🤖 AI Summary
Language models’ factual recall is constrained by training paradigms: two-stage training often induces rote memorization, while mixed training improves performance but its underlying mechanism remains unclear.
Method: We propose cross-task gradient tracing to systematically analyze parameter dynamics of Llama-3.2B and Pythia-2.8B on a synthetic factual dataset.
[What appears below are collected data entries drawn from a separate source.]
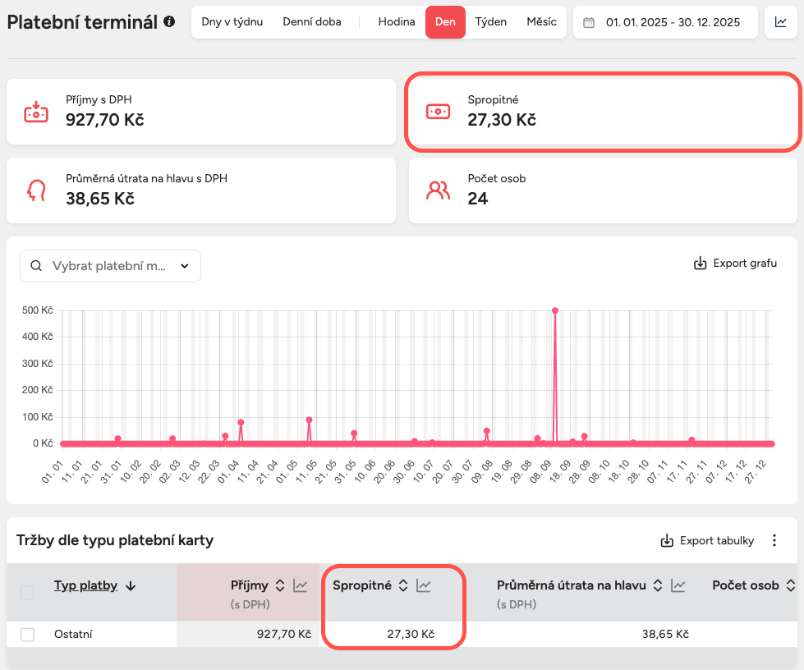Switch to the Týden tab
This screenshot has width=804, height=670.
pyautogui.click(x=490, y=22)
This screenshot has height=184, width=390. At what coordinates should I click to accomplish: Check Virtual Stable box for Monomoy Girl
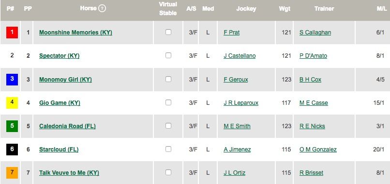click(x=168, y=79)
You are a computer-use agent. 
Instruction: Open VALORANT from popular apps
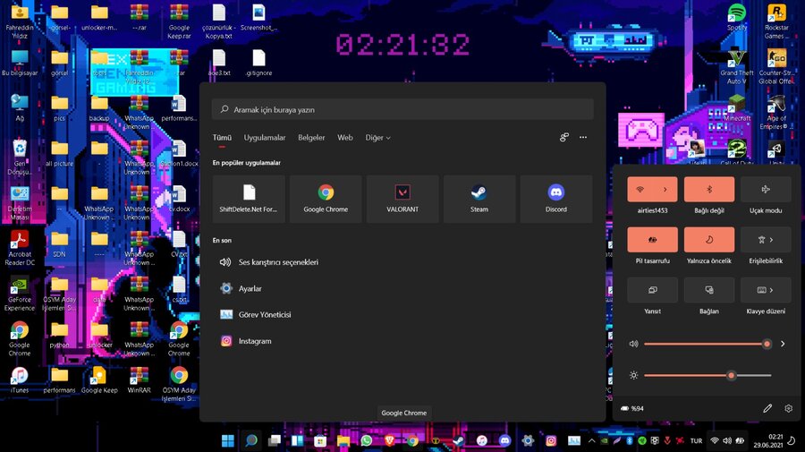pos(403,198)
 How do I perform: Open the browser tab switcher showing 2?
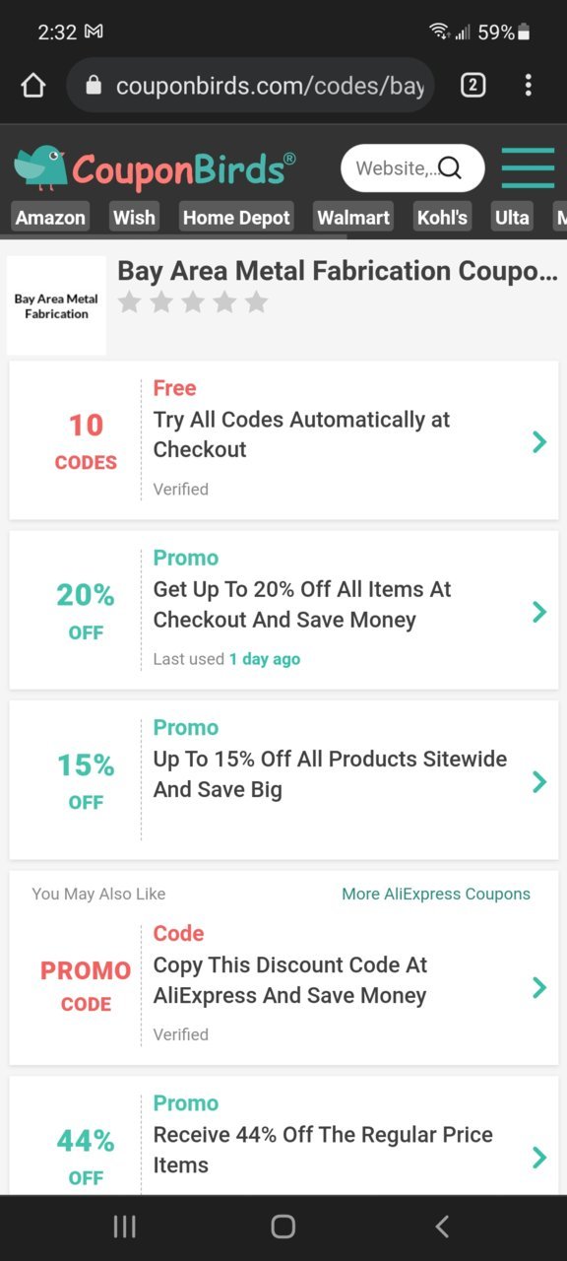click(473, 86)
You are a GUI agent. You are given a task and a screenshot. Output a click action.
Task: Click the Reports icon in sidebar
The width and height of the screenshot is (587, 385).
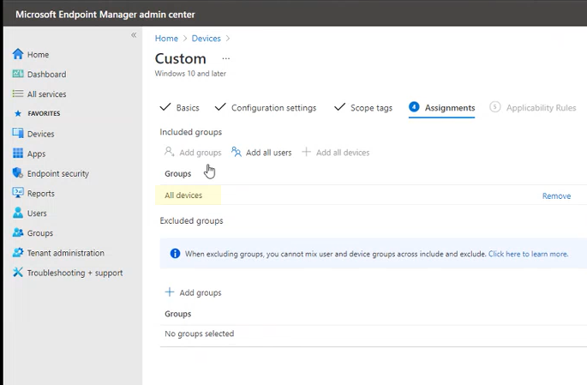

Contribution/Results: We find that mixed training fosters larger, more concentrated shared parameter clusters—indicating that knowledge generalization arises from coordinated parameter optimization rather than localized memory strengthening. Empirically, this mechanism enhances robustness and cross-task transferability of factual recall. To our knowledge, this is the first study to elucidate how mixed training improves factual retrieval capability from an emergent parameter perspective, offering a novel pathway toward interpretable and generalizable knowledge modeling.
📝 Abstract
Fact recall, the ability of language models (LMs) to retrieve specific factual knowledge, remains a challenging task despite their impressive general capabilities. Common training strategies often struggle to promote robust recall behavior with two-stage training, which first trains a model with fact-storing examples (e.g., factual statements) and then with fact-recalling examples (question-answer pairs), tending to encourage rote memorization rather than generalizable fact retrieval. In contrast, mixed training, which jointly uses both types of examples, has been empirically shown to improve the ability to recall facts, but the underlying mechanisms are still poorly understood. In this work, we investigate how these training strategies affect how model parameters are shaped during training and how these differences relate to their ability to recall facts. We introduce cross-task gradient trace to identify shared parameters, those strongly influenced by both fact-storing and fact-recalling examples. Our analysis on synthetic fact recall datasets with the Llama-3.2B and Pythia-2.8B models reveals that mixed training encouraging a larger and more centralized set of shared parameters. These findings suggest that the emergence of parameters may play a key role in enabling LMs to generalize factual knowledge across task formulations.